でもOrca echoが面白いのは、もっと手前の「作業中の体の動き」に訴えているところです。

文章を書いていると、右手は何度もキーボードとマウスの間を往復します。カーソルを動かす、リンクを開く、スクロールする、選択する。ひとつひとつは小さな動作ですが、積み重なると集中の流れを少しずつ削ります。

Orca echoは、右手親指の位置にトラックボール、左手側にホイール、左右にスクロールパッドを置くことで、その小さな移動を減らそうとしています。

速く打てるようになるかどうか以上に、文章を書く流れが途切れにくくなるかもしれない

この期待は、ブログを書く人や、仕事で長時間PCに向かう人にとってかなり強いです。

支持された理由3:ギズモード×Keychronの届き方が強い

Greenkeysの記事でも触れられていましたが、今回の反響は「Keychronの新製品だから」だけでは説明しきれません。

Keychronはキーボードブランドとしての安心感があります。そこに、ガジェット好きへ広く届くギズモード・ジャパンの発信力が乗っています。

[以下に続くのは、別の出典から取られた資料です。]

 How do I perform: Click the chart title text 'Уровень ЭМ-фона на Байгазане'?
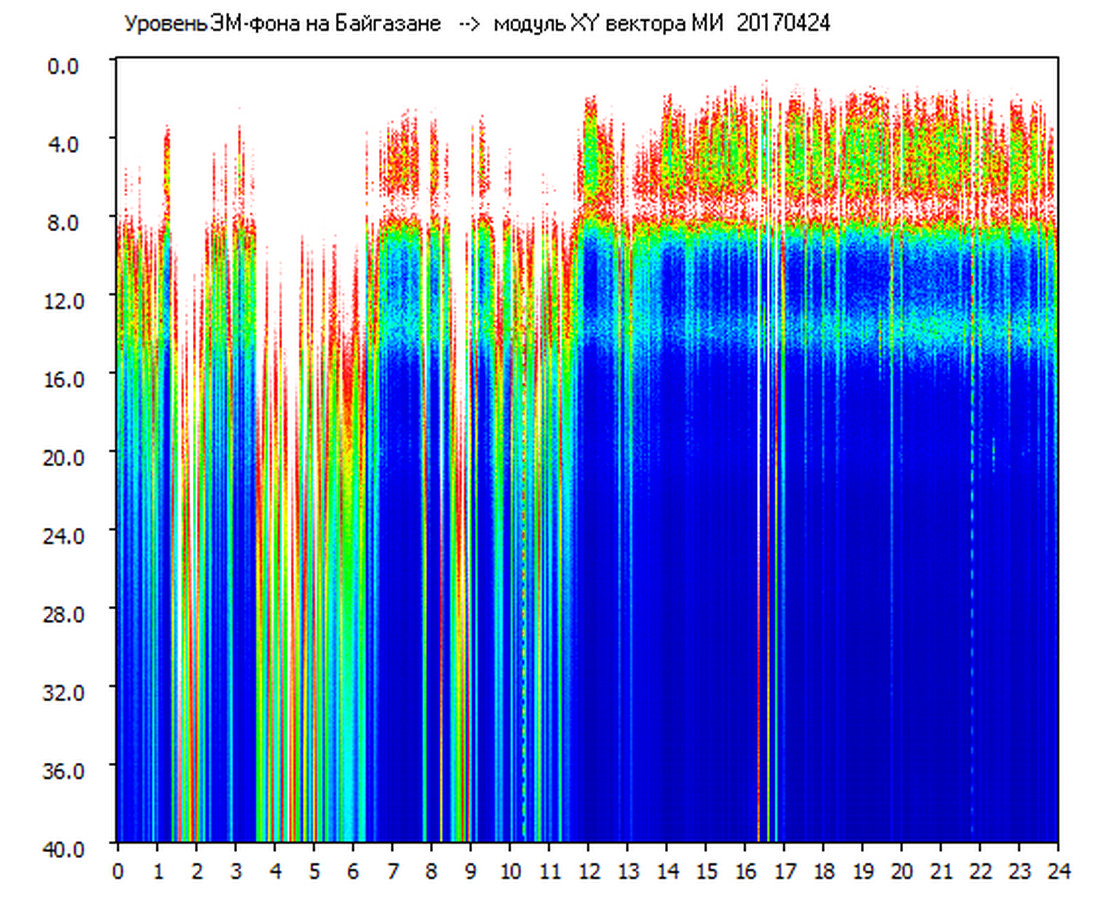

分割キーボードは、もともとキーボード好きの中では知られたジャンルです。

でも、一般のガジェット好きにとっては、まだ少し遠い存在だったと思います。

そこをギズモードが「入力体験を変えるガジェット」として見せたことで、キーボード沼の外側にいる人にも届いた

Daihuku KeyboardさんのYouTube動画でも、ギズモードとKeychronの共同開発、トラックボールやスクロールパッド、ブラウザ設定、持ち運びやすさなどが特徴として整理されていました。

単にスペックを並べるのではなく、「これなら自分の作業環境に置いてみたい」と想像しやすい見せ方になっているのが強いです。

支持された理由4:「ロマン」と「安心感」のバランスがいい

Orca echoは、かなりロマン寄りの製品です。

左右に分かれている。親指でトラックボールを転がす。ホイールもスクロールパッドもある。キー数は49。カラムスタッガード。

普通のキーボードから見ると、なかなか攻めています。

ただ、その攻めた構成をKeychronが完成品として出しているため、一定の安心感があります。

個人製作の尖ったキーボードのような面白さがありつつ、量産品としての接続性や設定ツールもある。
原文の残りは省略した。